## Task details:
Extract the full listing verbatim and drop any pictures from your copy.
====== Provided information
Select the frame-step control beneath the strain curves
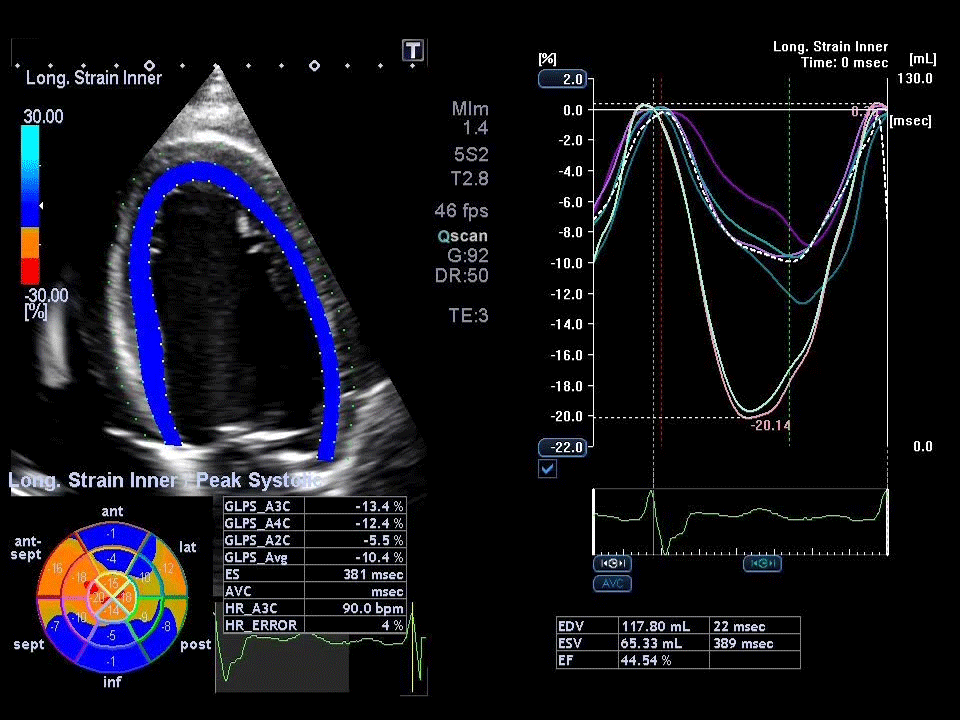Viewport: 960px width, 720px height. tap(763, 563)
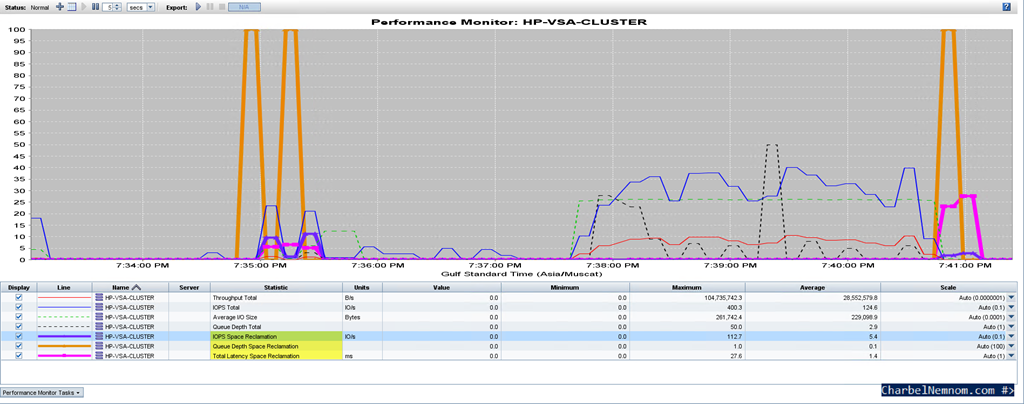Screen dimensions: 1024x404
Task: Toggle display checkbox for Queue Depth Space Reclamation
Action: [x=19, y=346]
============
## Task result:
Select the frame-step control beneath the strain curves
Viewport: 960px width, 720px height. tap(763, 563)
Screen dimensions: 1024x404
Task: Toggle display checkbox for Queue Depth Space Reclamation
Action: [x=19, y=346]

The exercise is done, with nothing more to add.